Sometimes living with disease is better than being treated for it

    17 January 2017

    When 90-year-old American widow Norma Bauerschmidt was diagnosed with terminal cancer, it was far from being the beginning of the end. Rather than undergoing palliative chemotherapy, she chose a rather more novel way to spend her last few months: a road trip across America, travelling more than 13,000 miles and visiting 34 states. Among other activities, she enjoyed a basketball game in Atlanta, harvesting hazelnuts in Washington, St Patrick’s Day in South Carolina, visiting Yellowstone National Park and touring along the Massachusetts coast.

    This caught the imagination of the world’s press and the thousands of people who followed her journey online. As a cardiologist who is passionate about end-of-life care, I was one of those cheering her on.

    The principle ‘First, do no harm’ (‘Primum non nocere’) is a founding tenet of medicine. It is thought to originate from the Hippocratic oath of the 5th century BC but I believe it is just as important today. One of my first thoughts on seeing an acutely unwell patient is: are they ill because of something we have done — say, because of an adverse drug effect? The next question is whether my intervention will make them worse through aggressive treatment before a diagnosis is clear.

    The risk of unnecessary treatment is particularly high when it comes to patients at the end of their lives. Sometimes, like in the case of Norma Bauerschmidt, it may be better for doctors to do nothing.

    To ‘do no harm’ doctors must learn to see the patient rather than the disease. Despite training to be a heart specialist, I am often less interested in the results of scans and blood tests than in how the patient looks, feels and sounds.

    From my clinical practice, the best example I saw was when a husband and wife came to see me in clinic. She was nearing retirement but, during a private health check, a scan had revealed a significant problem with her heart: one of the heart valves was critically narrow and undoubtedly would require surgical intervention in the near future.

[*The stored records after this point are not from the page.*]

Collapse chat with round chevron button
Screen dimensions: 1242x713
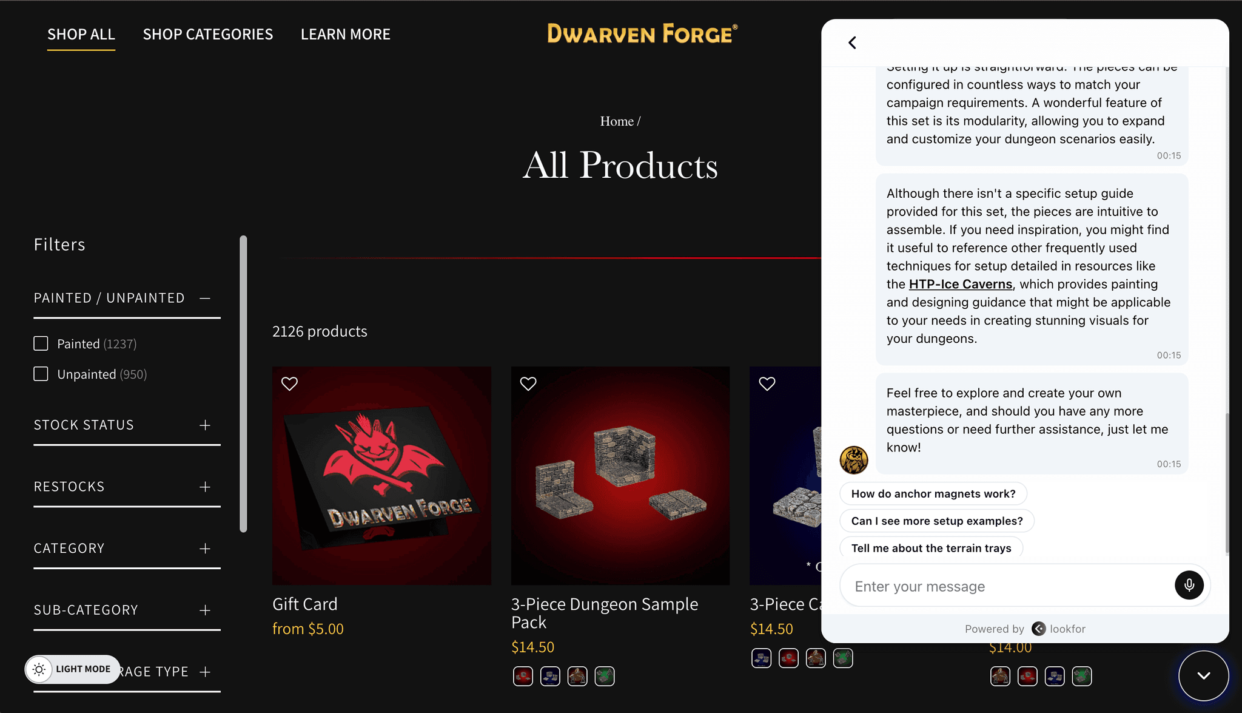pos(1204,675)
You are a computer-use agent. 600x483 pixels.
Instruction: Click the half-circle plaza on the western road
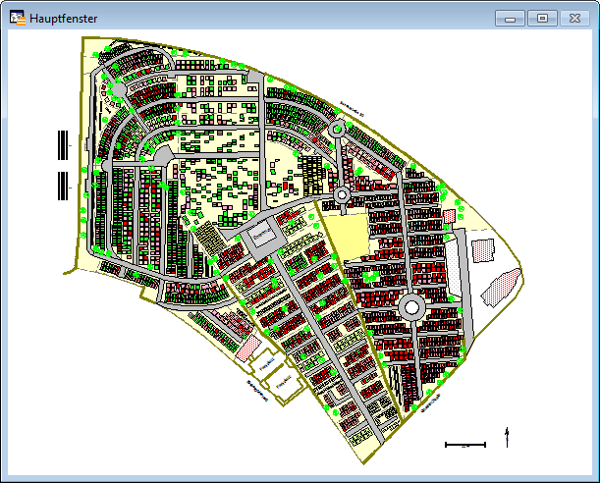[157, 155]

    But this wasn’t what I was interested in. I was interested in the fact that the wife held her husband’s hand as she shuffled into the clinic room, that her husband answered all the questions and that her behaviour was odd and she made little sense.

    There was no mention of this in the referral letter and I was perplexed. I asked her husband and he said a few months ago she’d been diagnosed with early onset dementia and he was now having to care for almost every need.

    When I assessed her formally her mental score was 0/30, suggesting her condition was severe and rapidly progressive and the outlook grim. I said that the heart valve was inconsequential relative to her rapid mental deterioration and that I felt it would be inappropriate and unkind to continue to monitor her or even consider treatment.

    Despite this bad news, her husband was relieved. He was concerned, having come to the outpatients’ department, that his wife would have been subjected to a battery of ongoing tests and treatments which he felt would be inappropriate. His plan was to move with his wife to be closer to their children near the coast and enjoy their limited time left together, free from medical interference. I said this was simply the best advice I could give and if it was for a loved one of mine I would want the same.

    Subjecting the patient (and her husband) to further tests in order to monitor a condition that ultimately would not need intervention seemed to me pointless and cruel.

    In my view, the founding tenet ‘first, do no harm’ should be placed at the forefront of every interaction between doctors and their patients. As the population becomes older, more frail and accrues more diseases, the principle will become ever more important.

    The details of the case were changed to preserve patient confidentiality.